Hundreds of auditors at accounting giant Ernst & Young cheated on ethics tests they were required to take to get or maintain their professional licenses, and the company withheld evidence of the misconduct from federal authorities investigating the matter, according to the Securities and Exchange Commission.
“This action involves breaches of trust by gatekeepers within the gatekeeper entrusted to audit many of our nation’s public companies,” Gurbir Grewal, SEC enforcement director, said in a statement. “It’s simply outrageous that the very professionals responsible for catching cheating by clients cheated on ethics exams of all things.”
In a statement, Ernst & Young admitted to the SEC’s charges and said it is complying with the agency’s penalty.

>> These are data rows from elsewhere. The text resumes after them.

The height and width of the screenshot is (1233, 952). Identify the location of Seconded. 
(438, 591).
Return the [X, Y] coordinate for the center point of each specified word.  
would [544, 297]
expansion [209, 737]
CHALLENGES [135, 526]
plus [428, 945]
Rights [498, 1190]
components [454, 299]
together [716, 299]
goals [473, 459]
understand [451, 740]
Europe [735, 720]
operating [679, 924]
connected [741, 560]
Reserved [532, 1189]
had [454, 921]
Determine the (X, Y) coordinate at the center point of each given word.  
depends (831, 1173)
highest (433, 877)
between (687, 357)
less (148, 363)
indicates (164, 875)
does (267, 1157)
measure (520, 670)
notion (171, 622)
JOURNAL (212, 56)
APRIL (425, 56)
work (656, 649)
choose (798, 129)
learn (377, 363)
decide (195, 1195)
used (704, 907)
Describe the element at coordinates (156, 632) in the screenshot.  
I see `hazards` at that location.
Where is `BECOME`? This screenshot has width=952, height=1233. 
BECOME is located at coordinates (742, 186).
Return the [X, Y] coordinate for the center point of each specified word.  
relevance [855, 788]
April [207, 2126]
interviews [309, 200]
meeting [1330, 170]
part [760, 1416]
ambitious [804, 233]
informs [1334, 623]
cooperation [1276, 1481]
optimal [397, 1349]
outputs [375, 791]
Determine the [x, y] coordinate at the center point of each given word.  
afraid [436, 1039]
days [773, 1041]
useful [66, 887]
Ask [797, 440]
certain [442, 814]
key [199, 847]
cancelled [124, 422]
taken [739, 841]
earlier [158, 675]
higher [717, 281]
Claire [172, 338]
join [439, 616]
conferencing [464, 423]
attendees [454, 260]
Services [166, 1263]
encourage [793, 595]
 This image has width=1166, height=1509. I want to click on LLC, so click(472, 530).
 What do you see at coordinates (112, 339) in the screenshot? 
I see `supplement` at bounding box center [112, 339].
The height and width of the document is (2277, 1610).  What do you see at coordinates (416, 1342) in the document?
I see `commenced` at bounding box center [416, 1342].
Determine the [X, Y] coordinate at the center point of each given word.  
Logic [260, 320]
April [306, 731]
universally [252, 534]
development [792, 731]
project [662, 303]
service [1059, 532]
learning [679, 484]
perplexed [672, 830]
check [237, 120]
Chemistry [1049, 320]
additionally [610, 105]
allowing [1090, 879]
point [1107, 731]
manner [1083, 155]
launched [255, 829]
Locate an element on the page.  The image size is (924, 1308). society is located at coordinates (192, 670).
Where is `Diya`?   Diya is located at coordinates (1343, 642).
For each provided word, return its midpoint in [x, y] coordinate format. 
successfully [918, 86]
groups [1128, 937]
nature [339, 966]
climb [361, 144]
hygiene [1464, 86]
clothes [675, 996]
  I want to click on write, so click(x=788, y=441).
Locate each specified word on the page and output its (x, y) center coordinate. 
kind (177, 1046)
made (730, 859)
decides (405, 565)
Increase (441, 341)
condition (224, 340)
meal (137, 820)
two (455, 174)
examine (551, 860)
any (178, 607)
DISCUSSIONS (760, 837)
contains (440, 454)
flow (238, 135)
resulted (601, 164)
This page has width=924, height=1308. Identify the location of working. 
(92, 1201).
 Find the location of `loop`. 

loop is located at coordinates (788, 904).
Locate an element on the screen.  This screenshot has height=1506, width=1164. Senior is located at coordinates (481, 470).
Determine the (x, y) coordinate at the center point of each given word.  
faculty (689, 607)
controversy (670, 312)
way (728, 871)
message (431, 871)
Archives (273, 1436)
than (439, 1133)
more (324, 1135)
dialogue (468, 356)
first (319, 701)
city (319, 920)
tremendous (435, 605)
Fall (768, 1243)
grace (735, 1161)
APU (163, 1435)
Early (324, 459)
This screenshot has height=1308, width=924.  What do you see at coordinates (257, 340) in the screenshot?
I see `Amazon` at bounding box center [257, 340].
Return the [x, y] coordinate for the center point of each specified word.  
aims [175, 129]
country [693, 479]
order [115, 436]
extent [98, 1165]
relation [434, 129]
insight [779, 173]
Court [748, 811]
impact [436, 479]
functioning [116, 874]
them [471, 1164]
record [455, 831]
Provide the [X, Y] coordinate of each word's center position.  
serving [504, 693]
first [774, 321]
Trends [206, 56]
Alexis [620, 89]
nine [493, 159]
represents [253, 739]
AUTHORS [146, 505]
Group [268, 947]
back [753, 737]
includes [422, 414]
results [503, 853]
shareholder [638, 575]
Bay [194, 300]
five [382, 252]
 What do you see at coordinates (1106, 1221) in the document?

“We have repeatedly and consistently taken steps to reinforce our culture of compliance, ethics, and integrity in the past,” Suzanne Bouhia, a company spokeswoman, said in an email. “We will continue to take extensive actions, including disciplinary steps, training, monitoring and communications that will further strengthen our commitment in the future.”
The agency found that beginning in 2017, 49 Ernst & Young professionals shared or received answers to ethics exams they needed to pass to get licensed as certified public accountants. Hundreds more cheated on courses they needed to take to maintain their standing with state oversight boards, while others who didn’t participate themselves helped facilitate the behavior, the SEC said.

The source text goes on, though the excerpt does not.